Follow this recipe to learn how to make croissant dough from scratch.
- 1 hr + refrigeration
- Makes 1 batch
- 250ml lukewarm milk
- 125ml lukewarm water
- 15ml instant dry yeast
- 60ml sugar
- 830ml cake flour
- 5ml salt
- 250g butter, frozen
- Combine milk, water, yeast and sugar and set aside for 5 minutes until foamy.
- Combine flour and salt and make a well in the centre. Stir in the yeast mixture until it comes together.
- Turn out onto a clean surface and knead for 2 minutes until all the flour is just incorporated. (Don’t overwork, you don’t want gluten developing yet.) Place into an oiled bowl, cover with plastic wrap and rest in the fridge for 1 hour.
- Grate the butter and press together into a 12cm x 20cm rectangle on plastic wrap. Refrigerate for at least 30 minutes.
- Roll out the dough on a flour dusted surface into a 25cm x 40cm rectangle. Unwrap the cold butter and place into the centre of the dough. Fold the dough into thirds over the butter. Pinch the open dough ends together to seal in the butter.
- Rotate the dough 90 degrees to the right. Press a few times to loosen up the butter. Roll into a 25cm x 35cm rectangle. Fold over each other into thirds again. Brush off excess flour with a pastry brush continuously. Cover in plastic wrap. Refrigerate for 1 hour.
- Unwrap dough and place on a flour dusted surface (same as before it went into the fridge).

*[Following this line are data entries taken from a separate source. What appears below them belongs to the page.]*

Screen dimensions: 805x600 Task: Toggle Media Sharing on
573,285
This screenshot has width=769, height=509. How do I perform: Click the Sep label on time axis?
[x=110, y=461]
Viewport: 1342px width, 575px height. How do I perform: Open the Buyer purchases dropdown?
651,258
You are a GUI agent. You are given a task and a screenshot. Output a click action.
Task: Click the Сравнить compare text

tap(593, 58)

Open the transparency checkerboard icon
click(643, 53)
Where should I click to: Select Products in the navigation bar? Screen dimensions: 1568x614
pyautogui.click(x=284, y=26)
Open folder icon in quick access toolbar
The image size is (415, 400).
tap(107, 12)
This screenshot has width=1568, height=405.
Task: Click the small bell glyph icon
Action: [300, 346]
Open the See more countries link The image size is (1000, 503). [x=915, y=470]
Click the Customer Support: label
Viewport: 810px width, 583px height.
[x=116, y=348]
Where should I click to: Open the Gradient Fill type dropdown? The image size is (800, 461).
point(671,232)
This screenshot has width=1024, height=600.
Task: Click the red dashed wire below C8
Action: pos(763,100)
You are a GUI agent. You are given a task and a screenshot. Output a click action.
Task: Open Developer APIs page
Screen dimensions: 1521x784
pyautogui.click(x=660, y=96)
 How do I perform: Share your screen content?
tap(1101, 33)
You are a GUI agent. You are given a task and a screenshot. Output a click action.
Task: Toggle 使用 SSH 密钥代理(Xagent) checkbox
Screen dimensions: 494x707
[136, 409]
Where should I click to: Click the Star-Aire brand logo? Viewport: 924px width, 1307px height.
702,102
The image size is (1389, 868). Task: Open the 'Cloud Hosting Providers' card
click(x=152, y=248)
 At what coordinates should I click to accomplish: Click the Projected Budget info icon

Rotate 90 degrees to the right and continue rolling, shaping and refrigerating (same as step 6). Repeat this process twice (4 times in total). This process is called laminating.
- Cut the dough into 4 equal pieces and wrap individually in plastic wrap. Refrigerate for 8-12 hours.
Note: Laminated dough is dough that encases a block of butter and goes through a series of folds to create many layers. Two common types are puff pastry, which uses a simple flour, water and salt dough, and croissant dough, which takes it one step further by adding yeast and milk to the dough for a richer pastry with more rise.
Tip: The dough can be frozen, well wrapped and placed in an airtight container, for up to 3 months. Let the dough defrost in the fridge overnight before shaping.
Learn how to shape and bake flaky croissants with this recipe.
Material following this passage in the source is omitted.